Mesmo que os homens não tenham conhecimento desses pequenos movimentos, eles existem, e estão nos “inícios do movimento, no interior do corpo do homem, antes de se manifestarem no andar, na fala, na luta e outras ações visíveis” (HOBBES, 1983). Esse movimento é comumente chamado “conatus” e aparece no original inglês do De Corpore como endeavour.

Busquemos esclarecer o que de fato foi dito até aqui.

O complexo modelo científico materialista-empirista de Hobbes nos leva a algumas conclusões que coloca o autor dentro de uma tradição que nos remonta a Galileu e a Bacon. Ao primeiro, é devedor da concepção de física do movimento que conduz seu pensamento, e do segundo, Hobbes recebe toda teoria do racionalismo radical que atravessará os séculos e que perdurará em suas bases mais fundamentais até os dias de hoje.

Dentro dessa concepção que situa Hobbes como herdeiro de Bacon e Galileu existe algo que tem como base um dado empírico, e que é de primordial relevância para explicarmos o complexo aparato passional humano, esse algo é o que já mencionamos como “conatus”.

Sabemos que as paixões humanas são caracterizadas de acordo com aquilo que lhe é externo, ou seja, determinada atitude será vista como uma má atitude na medida do tipo de conseqüência que ela trará ao sujeito que a praticou. Assim, se entre dois homens existir uma desconfiança recíproca, e um deles, num golpe, tirar a vida do outro, essa atitude será benéfica para aquele que desferiu o golpe, podendo reclamá-la como boa. Isso mostra o quão relativista é a teoria das paixões, e está na trilha do que Hobbes diz no capitulo VI do Leviatã, ou seja, que não há lei do certo ou do errado enquanto não houver Estado.[1]

Desse modo, podemos observar que o bem e o mal só podem ser medidos de acordo com a conseqüência que cada ação provoca num determinado indivíduo, sendo que o que pode significar o bem de um pode também ser o mal de outro, e ainda, o que é bom hoje pode não o ser amanhã. A partir dessas definições devemos caracterizar todas as paixões humanas tais como justiça, felicidade, amor, etc. Assim também o conatus (endeavour) é gerado nos homens a partir da sensação produzida por um objeto.
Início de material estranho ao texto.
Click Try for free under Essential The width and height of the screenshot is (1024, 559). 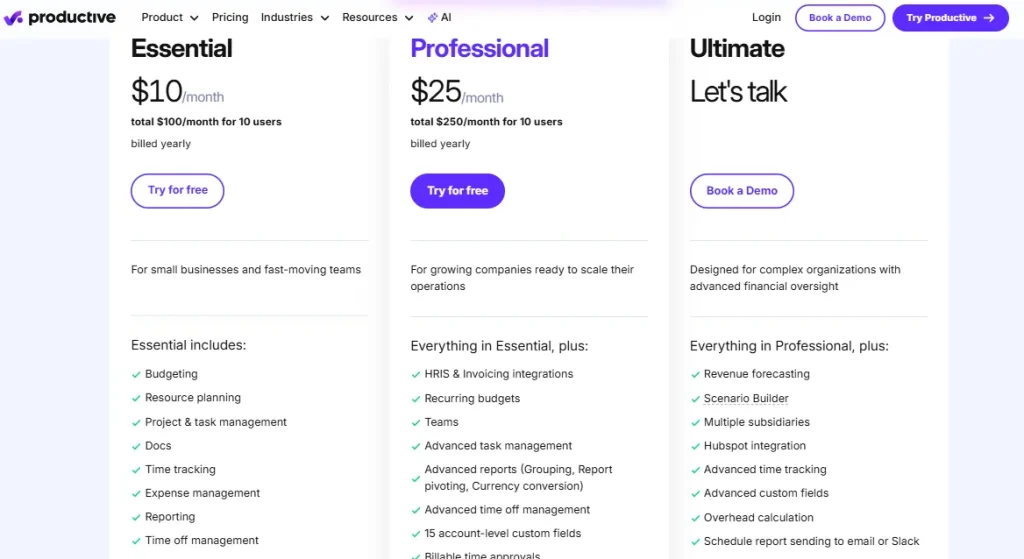[x=177, y=190]
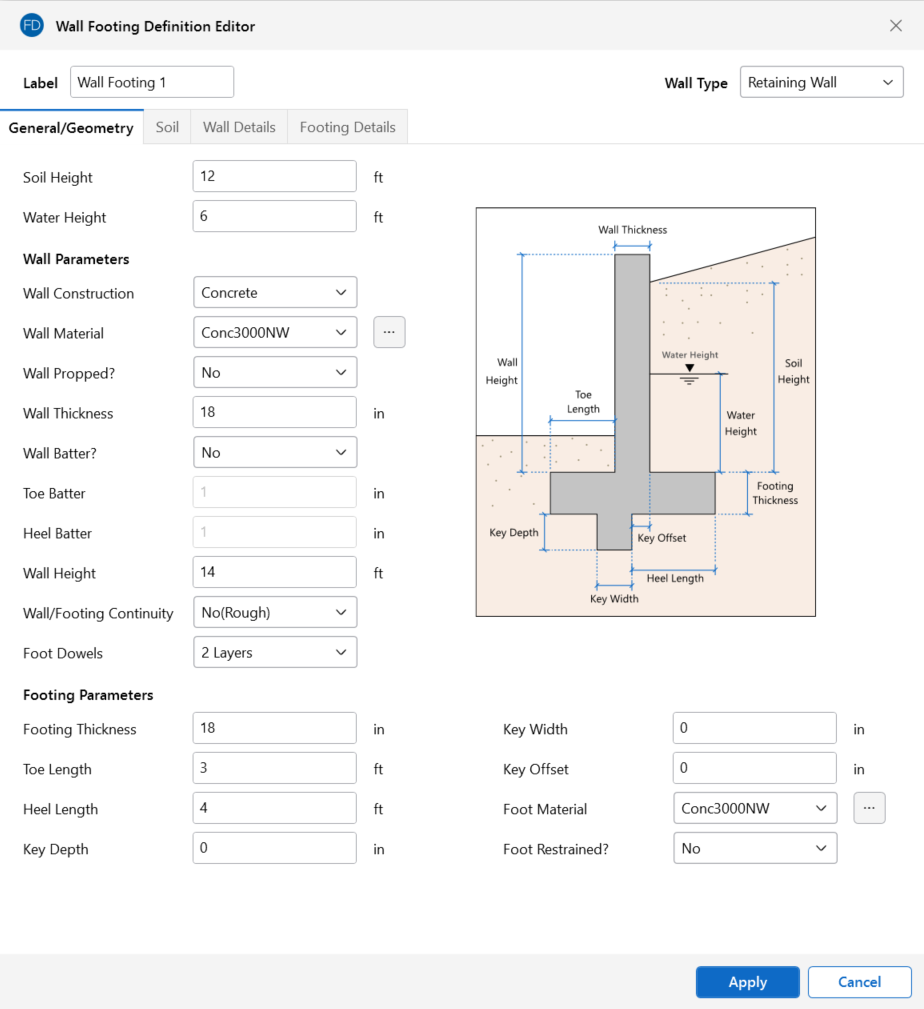Click the retaining wall diagram image
The width and height of the screenshot is (924, 1009).
pos(645,411)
Quando um determinado objeto consegue afetar os homens, ou melhor, provocar neles um esforço no sentido de tentar alcançá-lo, Hobbes chama esse impulso de “desejo”. Quando esse esforço se dá no sentido de afastar o objeto recebe o nome de “aversão”. Em suma, desejo e aversão significam movimentos, um de aproximação outro de afastamento, sempre em relação aos objetos que afetam os homens. A imobilidade diante desses objetos, ou seja, a indiferença, é o que ele chama de “desprezo” (HOBBES, 1983).

A teoria das paixões elaborada por Hobbes é concebida sempre em pares, isto é, o mesmo movimento que causa o amor causa também o ódio, e a diferença existente entre amor e ódio reside, única e exclusivamente, na conseqüência que essas geram em cada indivíduo. Quando o movimento primário (conatus) causa um efeito positivo, a paixão gerada é o amor, se o efeito causado for negativo, teremos então o ódio.
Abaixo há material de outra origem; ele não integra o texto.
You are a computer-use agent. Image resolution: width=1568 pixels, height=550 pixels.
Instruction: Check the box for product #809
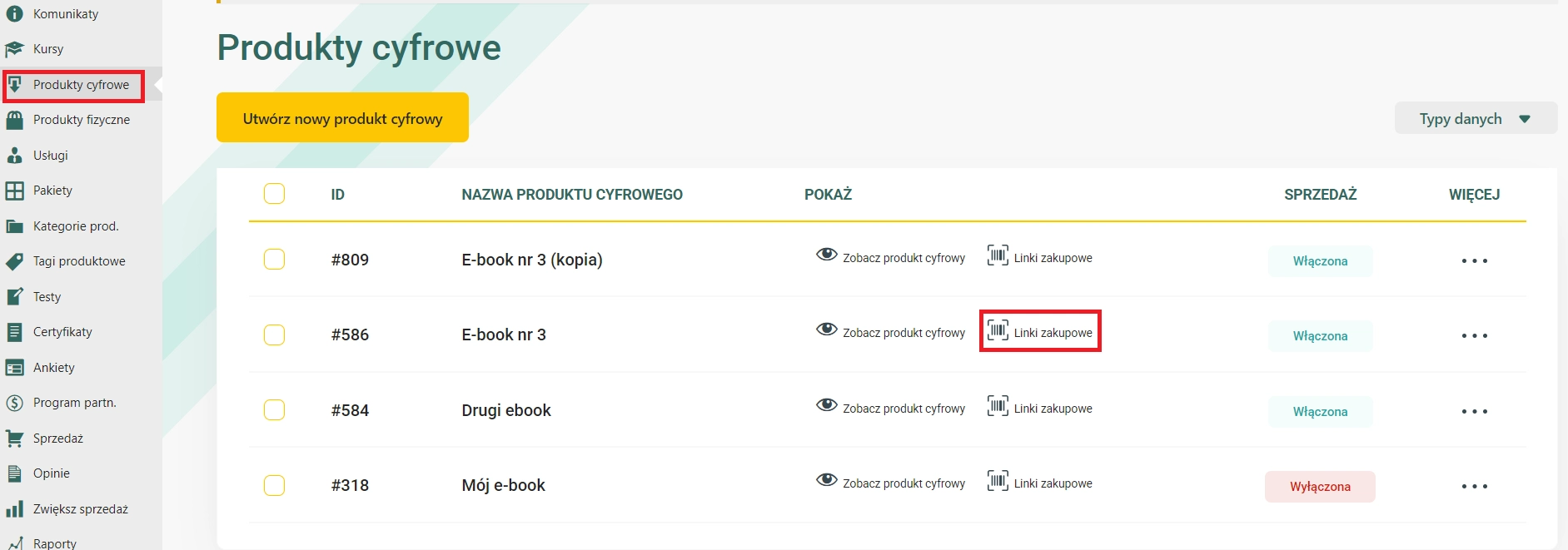(274, 259)
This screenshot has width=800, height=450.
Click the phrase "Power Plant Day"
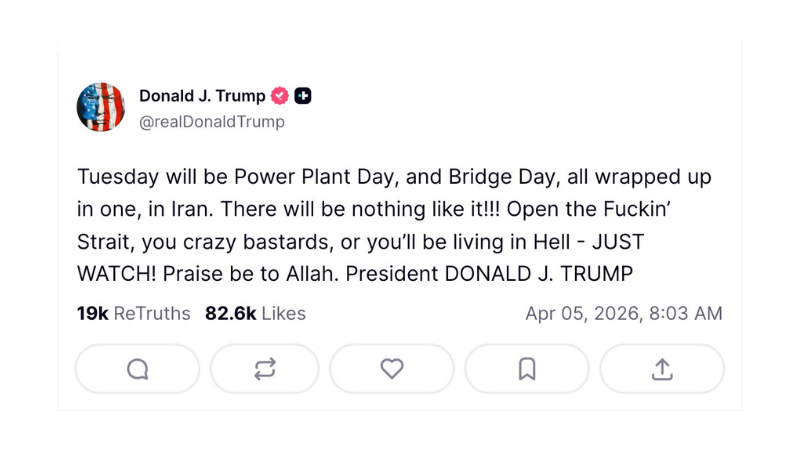point(298,178)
O conatus, núcleo central que se caracteriza como movimento primeiro, deve ser pensado sempre no vetor sujeito-objeto, como aquilo que se manifesta em direção ao que lhe provoca.

Este esforço quando vai em direção a algo que o causa, chama-se apetite ou desejo, sendo o segundo o nome mais geral , e o primeiro freqüentemente limitado a significar o desejo de alimento...Quando o esforço vai no sentido de evitar alguma coisa  chama-se geralmente aversão (HOBBES, 1983).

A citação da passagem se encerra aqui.